Ces rassemblements chatoyants se tiennent pour l’instant dans le calme, les organisateurs ayant appelé les manifestants à ne pas s’affronter à la police anti-émeute qui se trouve sur les lieux.
En juin, des manifestations pour leurs terres d’indigènes avaient dégénéré. Trois manifestants avaient été blessés, de même que trois policiers, par des flèches.

La décision de la Cour pourrait ne pas être connue dans la journée, ni même cette semaine.
Les juges doivent confirmer ou rejeter la « thèse temporelle » qui ne reconnaît comme ancestrales que les terres qui étaient occupées par les indigènes quand a été promulguée la Constitution, en 1988.
Or de nombreuses tribus ont été déplacées lors des soubresauts de l’histoire brésilienne, notamment sous le régime militaire (1964-85). De retour sur leurs terres, celles-ci réclament la protection du statut accordé aux réserves, auquel est opposé le puissant lobby brésilien de l’agronégoce.

« Pendant la dictature militaire, l’Etat a vendu nos terres à des fermiers. Ils nous ont expulsés, c’est la raison pour laquelle nous n’étions pas là » en 1988, a expliqué à l’AFP Ana Patte, une militante de l’ethnie Xokleng.
« Ils nous ont tués comme si nous étions des insectes dont ils devaient se débarrasser pour faire des cultures (sur nos terres) ».

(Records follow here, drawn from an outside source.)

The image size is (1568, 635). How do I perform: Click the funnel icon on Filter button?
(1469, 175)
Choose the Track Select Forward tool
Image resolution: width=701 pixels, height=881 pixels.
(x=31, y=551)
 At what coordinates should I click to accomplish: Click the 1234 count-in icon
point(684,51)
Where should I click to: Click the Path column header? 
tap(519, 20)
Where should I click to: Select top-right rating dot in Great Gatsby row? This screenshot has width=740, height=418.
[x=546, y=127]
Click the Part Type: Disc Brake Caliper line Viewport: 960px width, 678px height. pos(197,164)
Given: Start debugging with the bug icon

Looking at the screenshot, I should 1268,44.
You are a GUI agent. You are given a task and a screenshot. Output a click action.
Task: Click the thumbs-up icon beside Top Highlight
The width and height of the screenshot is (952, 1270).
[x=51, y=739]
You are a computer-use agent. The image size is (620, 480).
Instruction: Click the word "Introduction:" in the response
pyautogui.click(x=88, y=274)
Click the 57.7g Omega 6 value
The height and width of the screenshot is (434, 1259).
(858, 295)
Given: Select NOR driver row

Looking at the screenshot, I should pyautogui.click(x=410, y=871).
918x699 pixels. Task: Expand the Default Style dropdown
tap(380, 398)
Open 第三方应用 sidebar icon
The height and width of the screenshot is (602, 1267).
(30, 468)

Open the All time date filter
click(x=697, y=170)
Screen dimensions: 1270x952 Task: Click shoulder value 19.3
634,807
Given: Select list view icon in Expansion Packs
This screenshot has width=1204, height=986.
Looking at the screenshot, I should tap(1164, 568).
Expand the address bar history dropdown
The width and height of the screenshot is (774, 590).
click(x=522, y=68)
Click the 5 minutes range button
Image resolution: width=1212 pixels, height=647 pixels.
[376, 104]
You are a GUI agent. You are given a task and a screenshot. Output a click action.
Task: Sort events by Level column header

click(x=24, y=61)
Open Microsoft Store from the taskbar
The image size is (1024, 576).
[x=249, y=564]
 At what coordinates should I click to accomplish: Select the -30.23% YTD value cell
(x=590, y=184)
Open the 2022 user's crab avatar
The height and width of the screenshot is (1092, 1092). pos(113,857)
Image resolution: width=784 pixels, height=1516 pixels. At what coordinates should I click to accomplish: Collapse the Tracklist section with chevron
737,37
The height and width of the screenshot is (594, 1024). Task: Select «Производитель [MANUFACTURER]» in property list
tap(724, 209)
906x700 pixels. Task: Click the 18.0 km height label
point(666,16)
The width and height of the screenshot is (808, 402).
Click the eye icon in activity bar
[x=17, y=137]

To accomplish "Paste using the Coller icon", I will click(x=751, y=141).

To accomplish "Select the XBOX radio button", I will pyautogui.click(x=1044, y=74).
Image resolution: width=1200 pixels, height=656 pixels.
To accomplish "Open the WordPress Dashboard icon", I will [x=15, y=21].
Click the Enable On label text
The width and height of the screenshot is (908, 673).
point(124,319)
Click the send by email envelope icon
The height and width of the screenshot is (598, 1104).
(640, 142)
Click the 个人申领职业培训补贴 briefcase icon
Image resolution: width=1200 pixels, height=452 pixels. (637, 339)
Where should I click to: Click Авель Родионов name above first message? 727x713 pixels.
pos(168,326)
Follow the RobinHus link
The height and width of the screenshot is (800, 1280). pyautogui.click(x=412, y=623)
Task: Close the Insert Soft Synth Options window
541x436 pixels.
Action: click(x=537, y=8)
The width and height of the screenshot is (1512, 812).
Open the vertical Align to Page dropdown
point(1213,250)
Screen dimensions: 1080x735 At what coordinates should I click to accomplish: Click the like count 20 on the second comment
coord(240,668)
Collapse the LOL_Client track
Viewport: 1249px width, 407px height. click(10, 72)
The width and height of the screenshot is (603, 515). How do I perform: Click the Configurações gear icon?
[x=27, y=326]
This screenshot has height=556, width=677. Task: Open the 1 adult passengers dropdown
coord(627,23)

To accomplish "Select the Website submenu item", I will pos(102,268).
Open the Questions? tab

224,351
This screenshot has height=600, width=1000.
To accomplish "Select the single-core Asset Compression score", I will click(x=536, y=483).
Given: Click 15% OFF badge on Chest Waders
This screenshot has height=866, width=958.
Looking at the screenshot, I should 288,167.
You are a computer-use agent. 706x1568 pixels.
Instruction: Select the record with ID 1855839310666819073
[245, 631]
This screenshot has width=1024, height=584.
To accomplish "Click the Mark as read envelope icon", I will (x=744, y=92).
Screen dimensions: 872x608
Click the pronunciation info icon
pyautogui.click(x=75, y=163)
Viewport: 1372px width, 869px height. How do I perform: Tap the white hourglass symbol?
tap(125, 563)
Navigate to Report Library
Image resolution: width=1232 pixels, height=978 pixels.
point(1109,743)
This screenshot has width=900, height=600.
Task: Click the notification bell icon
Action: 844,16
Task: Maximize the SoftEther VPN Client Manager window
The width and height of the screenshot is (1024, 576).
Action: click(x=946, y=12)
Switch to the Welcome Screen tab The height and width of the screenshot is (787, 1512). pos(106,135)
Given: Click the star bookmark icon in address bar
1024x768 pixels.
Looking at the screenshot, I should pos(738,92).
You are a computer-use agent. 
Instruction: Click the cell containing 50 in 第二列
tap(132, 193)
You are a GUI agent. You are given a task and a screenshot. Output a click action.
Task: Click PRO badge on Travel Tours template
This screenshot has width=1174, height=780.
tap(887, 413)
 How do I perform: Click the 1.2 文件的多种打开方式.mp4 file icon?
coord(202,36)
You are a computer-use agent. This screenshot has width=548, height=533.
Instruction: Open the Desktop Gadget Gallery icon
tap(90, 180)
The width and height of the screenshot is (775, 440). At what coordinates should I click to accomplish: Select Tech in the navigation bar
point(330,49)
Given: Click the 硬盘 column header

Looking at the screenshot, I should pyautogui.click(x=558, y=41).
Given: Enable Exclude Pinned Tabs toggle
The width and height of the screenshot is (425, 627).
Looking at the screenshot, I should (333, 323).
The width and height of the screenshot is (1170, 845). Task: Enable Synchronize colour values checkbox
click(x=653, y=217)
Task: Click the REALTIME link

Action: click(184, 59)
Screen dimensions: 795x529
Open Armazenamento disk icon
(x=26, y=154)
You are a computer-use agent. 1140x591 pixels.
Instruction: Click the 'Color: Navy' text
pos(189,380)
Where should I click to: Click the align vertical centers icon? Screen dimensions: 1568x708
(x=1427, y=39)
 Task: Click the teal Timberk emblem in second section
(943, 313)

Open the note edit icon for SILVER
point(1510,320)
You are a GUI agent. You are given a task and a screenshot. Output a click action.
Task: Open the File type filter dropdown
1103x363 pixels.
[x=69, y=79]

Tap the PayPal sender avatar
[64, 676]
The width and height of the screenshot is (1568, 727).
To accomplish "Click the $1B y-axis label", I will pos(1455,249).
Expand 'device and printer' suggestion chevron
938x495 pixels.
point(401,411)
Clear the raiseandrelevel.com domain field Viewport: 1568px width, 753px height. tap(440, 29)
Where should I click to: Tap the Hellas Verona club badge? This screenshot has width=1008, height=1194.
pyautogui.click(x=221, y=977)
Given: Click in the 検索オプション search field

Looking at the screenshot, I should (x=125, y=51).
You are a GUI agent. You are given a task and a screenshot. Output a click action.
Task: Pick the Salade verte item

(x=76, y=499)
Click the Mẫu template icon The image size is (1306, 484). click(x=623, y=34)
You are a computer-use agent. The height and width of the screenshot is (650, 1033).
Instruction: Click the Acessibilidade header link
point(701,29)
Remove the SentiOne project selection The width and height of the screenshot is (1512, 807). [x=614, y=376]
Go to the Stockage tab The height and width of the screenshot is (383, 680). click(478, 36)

C’est en tranchant sur le cas spécifique d’une réserve de l’Etat de Santa Catarina (sud) — décider si la « thèse temporelle » s’y applique ou non — que la Cour suprême rendra un jugement qui concernera par ricochet des dizaines, voire des centaines, d’autres réserves objets de litiges depuis des années.

Le président Jair Bolsonaro a déjà averti que surviendrait « le chaos » si la « thèse temporelle », favorable aussi aux activités de déforestation et de prospection minière illégales, n’était pas confirmée par la Cour suprême. Il a affirmé par le passé qu’il ne cèderait jamais 1 cm2 de terres aux indigènes.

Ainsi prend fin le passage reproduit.